Vuoi le news di Yahoo! Entertainment sul tuo cellulare? Clicca qui
Lui, lei, l'altro
Deco (Lazaro Ramos) e Naldinho (Wagner Moura, protagonista di quel Tropa de elite che ha sbancato a Berlino) sono due amici che vivono in un bassofondo di Salvador di Bahia, al confine tra favelas e città, fra lavoretti e criminalità, fra baratro e redenzione.
Uno, Deco, è un pugile dilettante che si arrabatta, non senza rimorsi, fra incontri truccati e piccoli impieghi da scaricatore, l'altro, Naldinho, non disdegna di fare qualche servizio per la microcriminalità locale. In comune hanno una barca, un'infanzia, una vita, un'amicizia sulla quale non ha inciso difficoltà alcuna, alcun impedimento.

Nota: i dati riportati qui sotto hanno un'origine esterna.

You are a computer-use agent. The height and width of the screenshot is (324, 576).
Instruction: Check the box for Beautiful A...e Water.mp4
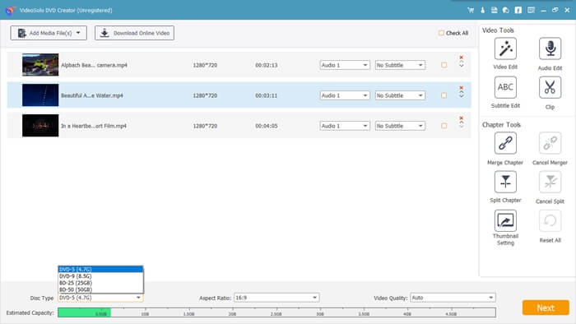pyautogui.click(x=444, y=95)
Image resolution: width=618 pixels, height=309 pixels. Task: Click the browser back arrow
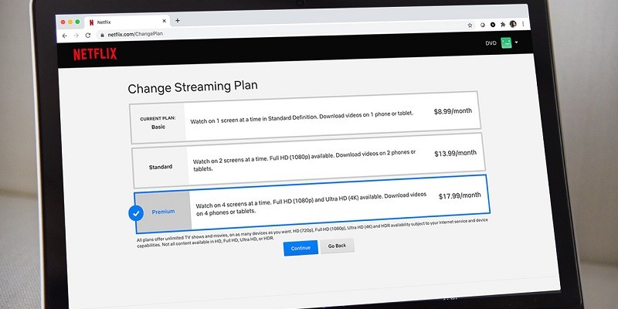click(65, 36)
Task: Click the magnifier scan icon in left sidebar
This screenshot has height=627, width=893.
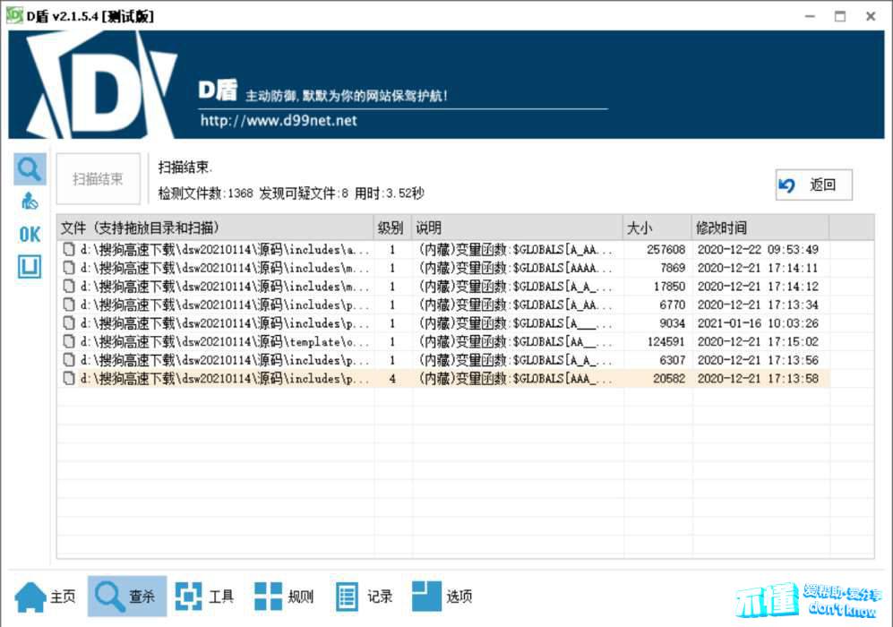Action: point(30,168)
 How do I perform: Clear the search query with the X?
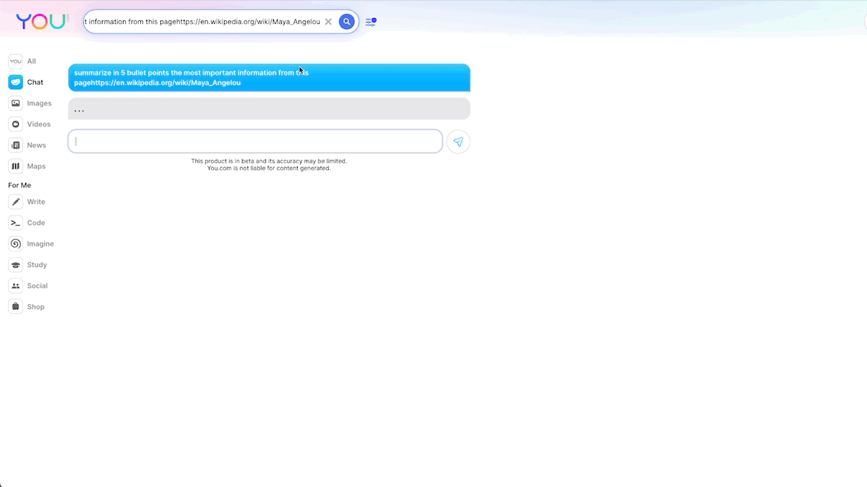(328, 22)
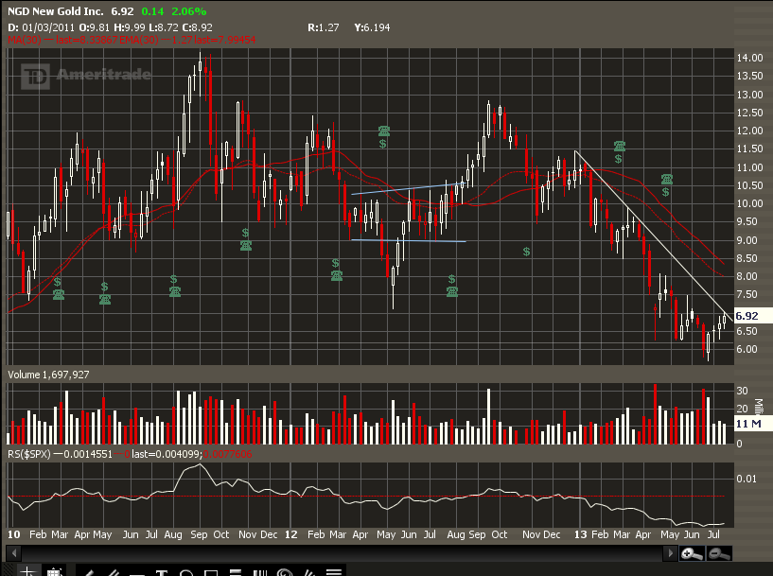Select the crosshair cursor tool
The image size is (773, 576).
tap(28, 571)
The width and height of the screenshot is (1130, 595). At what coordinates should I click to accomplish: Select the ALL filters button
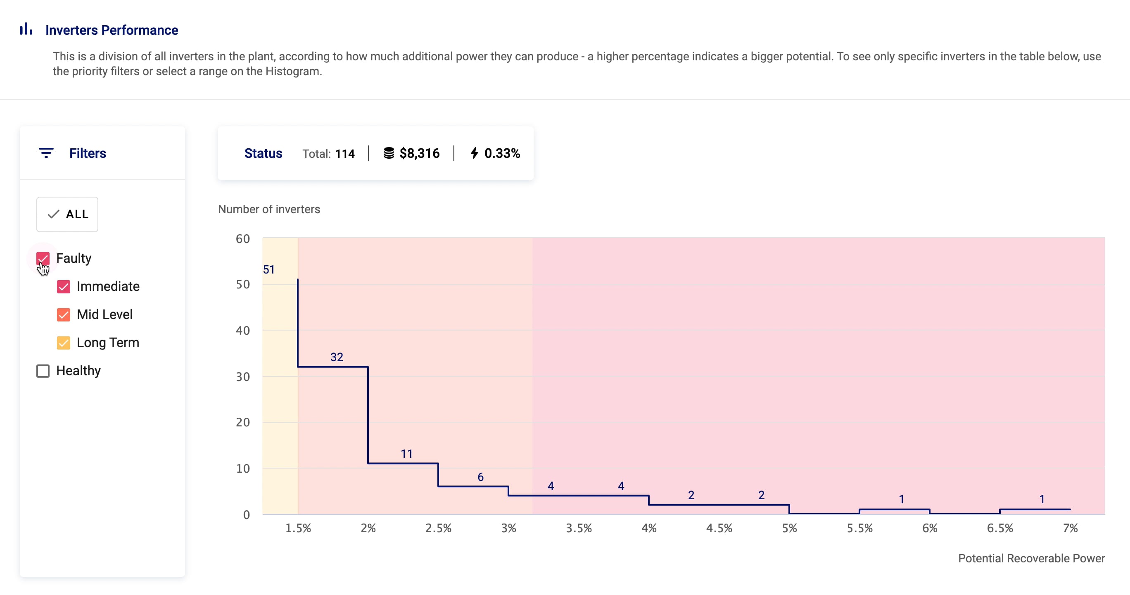[x=67, y=214]
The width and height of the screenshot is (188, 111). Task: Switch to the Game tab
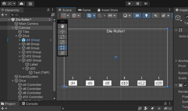pyautogui.click(x=84, y=10)
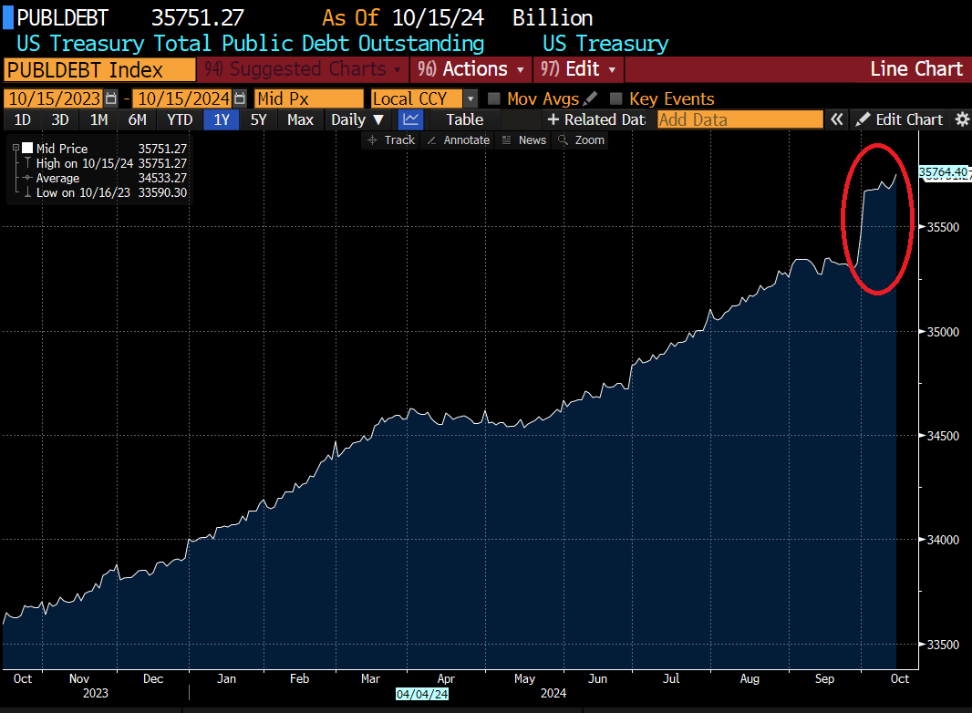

Fino a lei, fino a Karinna, bella e dannata. La sua sensualità, il suo muto carisma, scaverà una crepa nel solido terreno del rapporto fra i due uomini...
I vicoli del Brasile, il labirinto del cuore umano
Topos mai tramontato nel cinema di tutti i tempi, il tema del triangolo amoroso permea l'immaginario collettivo, mette in moto sensazioni e sentimenti spesso sopiti, desta curiosità e interesse nel pubblico.
Per chi fa cinema è uno dei modi più ampi e pregnanti per esplorare la tematica dell'amore, che contraddistingue la storia dell'uomo di ogni tempo, e che per questo incuriosisce e stimola da sempre la creatività dei cineasti.
Lower City è una pellicola intensa, che vede a servizio di Sergio Machado alcuni fra i migliori attori della nuova generazione brasiliana.
'Non riesco a vivere senza uno di voi due”: testimonia l'impossibilità di una relazionare a tre la bella e triste Karinna che, suo malgrado, trascina i due protagonisti in un vortice di libidine e di malinconia che la mano attenta di Machado riesce a cogliere in più sfumature, attraverso una fotografia sovraesposta, un costante alternarsi fra staticità di macchina e steadycam, una cifra realista e appena esagerata che è caratteristica di parte del recente cinema sudamericano. Ma soprattutto attraverso un compenetrarsi affannato, partecipe, di corpi e di sensazioni, di affanni e di sospiri.
Il regista non ha paura di mostrare la bravura di una Braga che parla quasi esclusivamente con una esasperata non-espressività del proprio fisico, quasi sempre privo di abiti e di parole, ma ricco di una carica comunicativa intensissima, che catalizza attorno a sé, oltre all'attenzione dei due giovani uomini, l'intero senso del film.
Una pellicola che offre sequenze di grande impatto, ma che sa muoversi in modo sommesso, misurato, senza mai andare fuori giri. Ha la pecca però di non sfruttare appieno quella carica di emotività di cui è dotata in potenza, pur ritraendo crudamente, prima ancora che il Brasile dai vicoli ingarbugliati, l'estrema complessità dell'animo dell'uomo.
Tutto questo, fortunatamente, al netto di facili e frettolosi giudizi.